Der ganze Listing-Track in einer Prüfliste: Vor dem Livegang gehst du diese 20 Punkte durch — konzentriert, am Handy, mit den Augen eines skeptischen Käufers. Jeder Punkt verlinkt die Lektion, falls du nachschärfen musst. Fehler kosten VOR dem Livegang zehn Minuten — danach kosten sie Launch-Sichtbarkeit, Werbegeld und Bewertungen.
1A — Auffindbarkeit
- 1. Titel nach Formel, maximal 75 Zeichen (Regel seit Juli 2026), Item Highlights gefüllt (L2).
- 2. Backend-Keywords sinnvoll gefüllt (konservativ unter 200, höchstens 249 Bytes) — ohne Titel-Duplikate, ohne Fremdmarken (L4).
- 3. Kategorie/Browse Node korrekt gewählt (falsche Kategorie = falscher BSR, falsche Filter, falsches Publikum).
- 4. Alle strukturierten Attribut-Felder gefüllt — Material, Maße, Eigenschaften (L8).
Backend-Check am AURELO Gewürzmühlen-Set: Das Feld ist mit 196 Bytes gut gefüllt (konservativer 200-Byte-Korridor) — aber „gewürzmühle“ und „edelstahl“ stehen schon im Titel. Beide raus (samt Leerzeichen rund 24 Bytes frei), dafür „pfeffermühle“ und „salzmühle“ rein: gleicher Platz, zwei zusätzliche Suchwege ins Listing.
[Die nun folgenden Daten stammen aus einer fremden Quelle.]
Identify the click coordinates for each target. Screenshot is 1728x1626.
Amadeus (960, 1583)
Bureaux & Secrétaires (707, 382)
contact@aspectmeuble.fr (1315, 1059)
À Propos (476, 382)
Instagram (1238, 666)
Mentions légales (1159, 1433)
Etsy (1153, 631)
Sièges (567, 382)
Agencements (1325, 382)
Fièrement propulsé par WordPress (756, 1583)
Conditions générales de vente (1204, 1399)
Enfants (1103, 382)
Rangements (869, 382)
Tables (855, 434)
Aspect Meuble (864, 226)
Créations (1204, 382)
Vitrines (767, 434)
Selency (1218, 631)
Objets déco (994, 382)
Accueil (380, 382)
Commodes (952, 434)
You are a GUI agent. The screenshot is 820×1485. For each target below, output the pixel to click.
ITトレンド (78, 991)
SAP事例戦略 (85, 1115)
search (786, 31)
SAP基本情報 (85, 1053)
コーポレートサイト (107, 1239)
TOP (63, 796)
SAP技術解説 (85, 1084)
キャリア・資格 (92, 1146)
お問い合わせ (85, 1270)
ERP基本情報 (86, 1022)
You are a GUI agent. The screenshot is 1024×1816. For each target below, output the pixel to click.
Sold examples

Und daran denken: Umlaute zählen 2 Bytes — „gewürzmühle“ belegt also 13 Bytes, nicht 11.
2B — Bilder
- 5. Hauptbild: reinweiß (RGB 255,255,255), ~85 % Füllung, 1.600+ px, null Text (L5).
- 6. Mindestens 6 Bilder, jedes mit klarem Job — Bild 2 beantwortet den größten Kaufzweifel (L6).
- 7. Infografiken bestehen den Daumen-Test (mobil lesbar, max. 3–5 Aussagen).
- 8. Maßbild mit Alltagsreferenz vorhanden.
- 9. Lieferumfang/Set vollständig abgebildet — es wird exakt gezeigt, was ankommt.
3C — Texte
- 10. Fünf Bullets = fünf verschiedene Kauffragen (Nutzen, Beweis, Anwendung, Lieferumfang, Vertrauen) (L3).
- 11. Überall Nutzen vor Eigenschaft, Zahlen statt Adjektive.
- 12. Beschreibung komplett — mit Einsatzszenarien und ehrlicher Abgrenzung (L4).
- 13. Keine verbotenen Aussagen: Garantie-/Zufriedenheitsversprechen, Preise, Versand, Heilwirkung, Konkurrenznennungen.
- 14. Rechtschreibung und Grammatik geprüft — auch in den Bild-Overlays.
4D — Pflichtangaben & Technik
- 15. GPSR-/Herstellerfelder ausgefüllt: verantwortliche Person, Warnhinweise (Start-Track L2).
- 16. EAN hinterlegt, FNSKU-Etikettierung geklärt (Start-Track L11).
- 17. Preis gesetzt, Launch-Coupon geplant (Start-Track L12).
- 18. Varianten korrekt verknüpft — ein Eltern-Listing, Titel-Suffixe je Variante konsistent.
5E — Nach dem Livegang
- 19. Indexierungs-Check nach 48 Stunden: „Marke + Top-Keyword“ in der Amazon-Suche — für die 10 wichtigsten Begriffe.
- 20. Kundenfragen-Rhythmus etabliert: täglich prüfen, jede Frage beantworten, Top-Fragen ins Listing zurückspielen (L8).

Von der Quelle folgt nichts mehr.